Just while we are on the topic of spectral figures and the eclipse, I thought it fitting to mention one of the very few photographs taken of Cornell (he was a bit camera shy) that inserts him into this web of association. The photograph is by Duane Michals and shows Cornell in profile standing in front of a mirror. He does not look real, but like a shadow on the verge of disappearing, its form being eaten up by the light encroaching from the left. It is almost as if Cornell himself is being eclipsed.
Where Rose is the sun, in this photograph Cornell is the moon (for he is merely a dark silhouette). Both are intangible and transcendent figures, yet each is the inverse mirror image of the other.

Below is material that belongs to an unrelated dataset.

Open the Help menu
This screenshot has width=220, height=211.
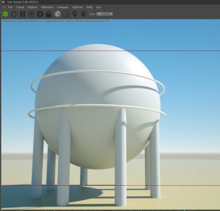click(x=89, y=7)
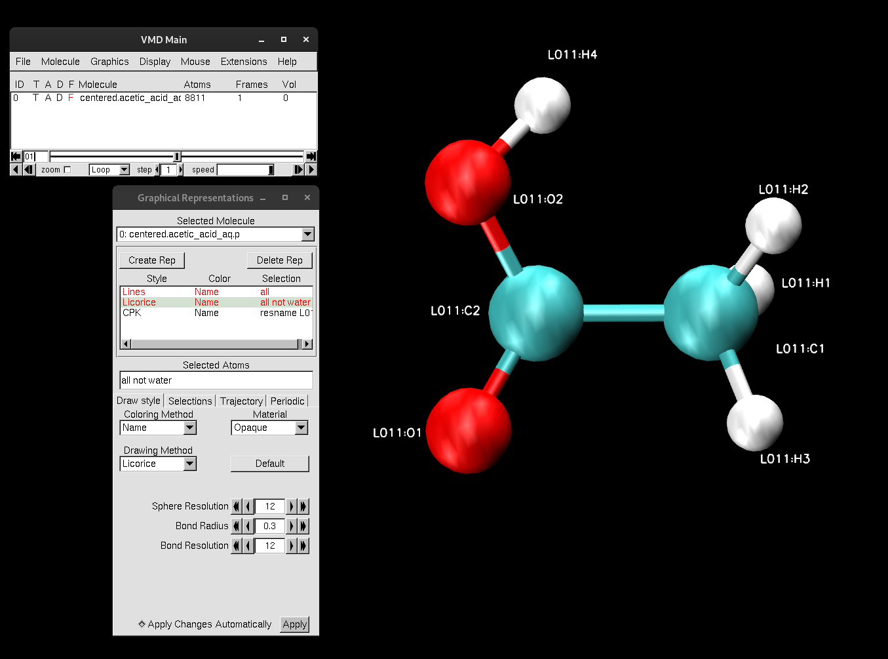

Duane Michals, Joseph Cornell, 1970

Saturday 2 April 2011

Figure as Force in Joseph Cornell's 'Rose Hobart'


The objects enclosed within Joseph Cornell’s boxed assemblages – the glass jars, marbles, pieces of driftwood and other ‘trinkets’ – are metaphoric souvenirs from the depths of his unconscious. They are transcendent forms, not simply inanimate objects. The same can be said of the silent protagonist in Cornell’s filmic collage Rose Hobart. This woman is no longer the actress Rose Hobart or even Linda Randolf, the character Hobart plays in George Melford’s East of Borneo (the original source of the footage used in Rose Hobart). She is something else entirely, an ungrounded and transient figure.
Cornell’s Rose does not belong to the jungle but to a sort of liminal space. Where the jungle is submerged in darkness she is luminous, a point of light against the murky depths of her surroundings. She floats through the jungle, existing outside of, and apart from, it. Her presence immaterial and intangible – almost ghost-like – and yet she possesses a profound energy and intensity. She is a figure who pulsates as she emits light, a phosphorescent entity.
Thought of in such terms she begins to mirror the image of the sun that Cornell continuously returns to throughout the film. This sun does not have a defined form because it is obscured by clouds. It is indistinct yet luminous and, just like Cornell’s Rose, almost throbs with a palpable vitality as it gives off light. 
This analogy between the woman and the sun, a figure/phantom and a celestial body, reminded me of one of Cornell’s most enigmatic series, his ‘Soap Bubble Sets’. In the first work within the series, called simply Soap Bubble Set, Cornell placed flat glass discs, a white clay pipe, a porcelain doll’s head and an egg in a wineglass in front of an image of the moon. All of these objects are fragile. While the egg hovers precariously in the wine glass, the doll’s head balances on a plinth. A crack is already visible on its small face.
In the presence of these fragile objects the moon’s own fragility becomes apparent. It has become the ‘soap bubble’ of the work’s title, a floating orb that will eventually burst.
The sun in Rose Hobart is characterized in a similar way. It is transient. At the end of the film we witness a solar eclipse that is paired with a shot of a ball falling into water as if the sun were falling out of the sky. In this instant the analogy between Cornell’s Rose, the floating, transient and ghost-like figure, and the sun is complete. The fall of the sun foreshadows Rose’s own fall, the moment when her light is extinguished once the projector is turned off.
Cornell’s Rose is, for me, a dream figure, a flickering light that emerges amid the darkness of sleep. Catherine Corman, among others, talks of the “oneiric logic”[i] that shapes Cornell’s film but somewhat overlooks the significance of his transcendent protagonist, referring to her simply as a “blank slate.”[ii] Cornell’s Rose is not, as I see her, a blank slate but a planet – a soap bubble planet – whose gravitational pull is the force that holds the film together. That is, until the bubble pops and she is once again enveloped in darkness.